Diagnosing a fungal UTI is less straightforward than diagnosing a bacterial one. There is no single universally agreed-upon threshold for how much Candida in the urine counts as a true infection. Different guidelines use cutoffs ranging from 1,000 to 100,000 yeast cells per milliliter of urine, and the thresholds may differ for men and women. Microscopic examination of the urine can help by identifying patients with higher fungal loads, generally picking up cases above 10,000 cells per milliliter.

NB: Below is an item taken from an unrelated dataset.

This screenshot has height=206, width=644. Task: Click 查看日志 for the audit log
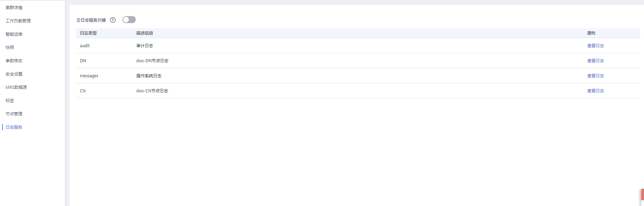(595, 46)
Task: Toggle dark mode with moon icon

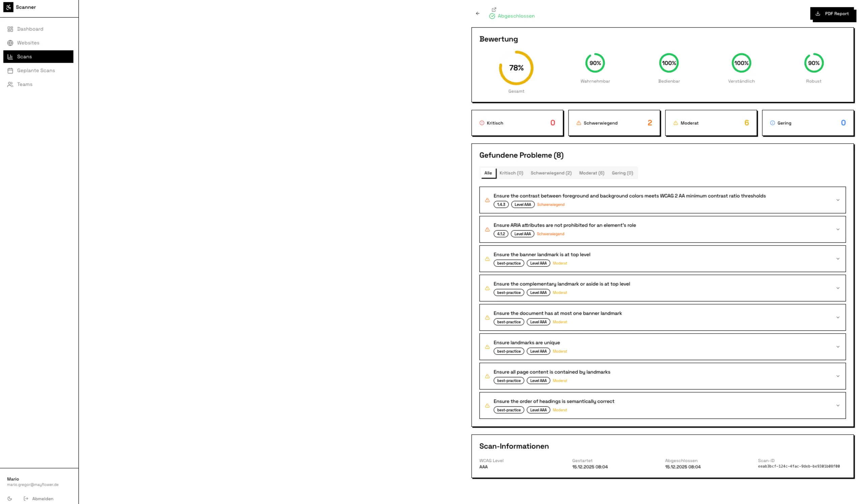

The difficulty lies in distinguishing between contamination, harmless colonization, and actual infection. A single positive urine culture doesn’t necessarily mean treatment is needed. Clinicians typically look for symptoms like fever, urinary pain, or urgency alongside a positive culture before diagnosing a true fungal UTI.

Treatment Approach

The first step in treating a fungal UTI is addressing the underlying cause whenever possible. If a urinary catheter is in place, removing or replacing it can resolve the infection on its own by eliminating the surface where biofilm has formed. Similarly, narrowing or stopping unnecessary antibiotics allows normal protective bacteria to recover and compete with Candida.

When antifungal medication is needed, oral antifungal drugs are the standard first-line treatment for urinary Candida infections. Treatment continues until there’s clear evidence the infection has resolved, though the duration varies depending on how severe the infection is and whether the kidneys are involved. Infections caused by Candida glabrata can be more difficult to treat because this species is more likely to resist common antifungal medications, which is one reason identifying the specific Candida species matters.

For people with diabetes, improving blood sugar control is an essential part of both treatment and prevention. Reducing glucose in the urine removes the fuel source that helps Candida establish itself in the first place.